Now we all know the difference between using vocabulary and going to Thesaurus.com and shoving words into a paper that you don't know the definition or proper usage of.  If a mastery of the English language, or not even mastery, a higher grasp of the provisions of the language can be acheived, even the dimmest of people can feign intelligence.  Say what you will about "nerds", but the guy who goes to sleep reading the dictionary and practicing his diction will beat you out in a job race 100% of the time, unless you're applying for a position at mcdonalds in which case he'll be automatically removed from the selection pool to remove the risk of empowering the employees.

Here's a few phrases you should try integrating into your speech before your next interview.

Instead of, hi how are you, try "It's a pleasure to meet you."

Instead of "man, that guy/girl/wife/girlfriend of mine won't stop nagging at me, try, "That person has been bothering me incessently since noon"

That guy was being a dick last night, "I've never seen such abhorrent behavior"

That was so kind of that person to do that "What an outstanding act of benevolence"

They both mean the same thing, but which one wouldn't you challenge to a brain fight, hm?
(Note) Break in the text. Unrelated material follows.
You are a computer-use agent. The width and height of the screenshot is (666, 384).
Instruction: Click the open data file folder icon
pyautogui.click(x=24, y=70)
Simple word substitutions raise the validity and appearence of any sentence three fold.

Anyway, read a dictionary, don't sound like an infant when you speak, by doing this it's guaranteed that even when you yourself know that you're 100% wrong, even the most argumentative and well informed individual will think twice before questioning your opinions.

Just popped into my head, can't wait for all the people who disagree to try and use big words so they don't prove my point, and royally fuck it up, thereby proving my point even further.